Voor werkgevers is het natuurlijk ook belangrijk dat werknemers goed geschoold zijn en voldoende opleiding hebben om hun werk goed te verrichten. Daar komt dan vanzelfsprekend ook een investering bij kijken, zowel in geld als in tijd. Die investering doen werkgevers graag, mede omdat die investering in de werknemer ook ten goede komt van de werkgever als de werknemer vervolgens in dienst blijft. Maar het is niet de bedoeling dat de werknemer kort na het volgen van een dure opleiding vertrekt en de werkgever met de kosten blijft zitten, terwijl hij geen voordeel heeft gehad van de opleiding.

Opleidingskosten kunnen onder omstandigheden bij een werknemer in rekening worden gebracht bij een voortijdig einde van het dienstverband. Dat moet dan wel zijn afgesproken. De eerste tip, zeer voor de hand liggend dus:

Tip 1: Spreek een studiekostenbeding af.

De Hoge Raad heeft al in 1983 bepaald dat in een studiekostenbeding in ieder geval het volgende (schriftelijk) moet zijn vastgelegd:

  • de periode dat de werkgever wordt geacht voordeel te hebben van de door de werknemer bij de opleiding opgedane kennis en vaardigheden (vaak wordt een periode van 3 jaar aangehouden);
  • dat de werknemer, als het dienstverband tijdens of na de opleidingsperiode eindigt, het loon c.q. de opleidingskosten over de genoemde periode moet terugbetalen; en
  • dat er een afbouw in de regeling zit, dus dat naar mate de werkgever gedurende langere tijd voordeel heeft gehad van de opleiding, de werknemer een kleiner deel van de opleidingskosten hoeft terug te betalen (bijvoorbeeld: bij vertrek in het eerste jaar na afloop van de opleiding 100%, in het tweede jaar 66,6%, en in het derde jaar 33,3%).

In het vervolg hierop direct de tweede tip:

Tip 2: Leg vast dat de afbouw van de terugbetalingsverplichting gaat lopen vanaf het afronden van de opleiding, en niet vanaf het begin van de opleiding.

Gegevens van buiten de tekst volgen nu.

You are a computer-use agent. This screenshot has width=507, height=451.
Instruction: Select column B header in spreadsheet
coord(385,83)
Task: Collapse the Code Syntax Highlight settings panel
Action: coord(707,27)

De werkgever zal immers meestal pas écht voordeel hebben van de opleiding wanneer de opleiding is afgerond. Toch komt het geregeld voor dat de werkgever in het studiekostenbeding opneemt dat de terugbetalingsverplichting afbouwt vanaf het moment dat de werkgever de opleiding is begonnen. Bij opleidingen die lang duren, kan dat veel verschil maken in het bedrag dat kan worden teruggevorderd.

Duidelijkheid

Een belangrijk uitgangspunt van het arbeidsrecht is de beschermingsgedachte: de werknemer wordt gezien als de zwakkere partij in de verhouding tussen werkgever en werknemer en moet daarom wettelijk worden beschermd. Als de werkgever opleidingskosten bij de werknemer in rekening wil brengen, zal de werknemer daarom goed geïnformeerd moeten zijn over de hoogte van die kosten en het risico van terugbetaling.

De volgende tip:

Tip 3: Leg per opleiding de kosten en afspraken vast

Informeer de werknemer dus per gevolgde opleiding vooraf over de exacte kosten van de opleiding, zodat de werknemer weet waar hij aan toe is. Dit kan in een brief, maar ook per e-mail. Als het afronden van de opleiding een vereiste is voor verlenging van het dienstverband, is het verstandig dit ook vast te leggen, samen met het slagingspercentage van de opleiding, zo blijkt uit een uitspraak van de kantonrechter Amersfoort.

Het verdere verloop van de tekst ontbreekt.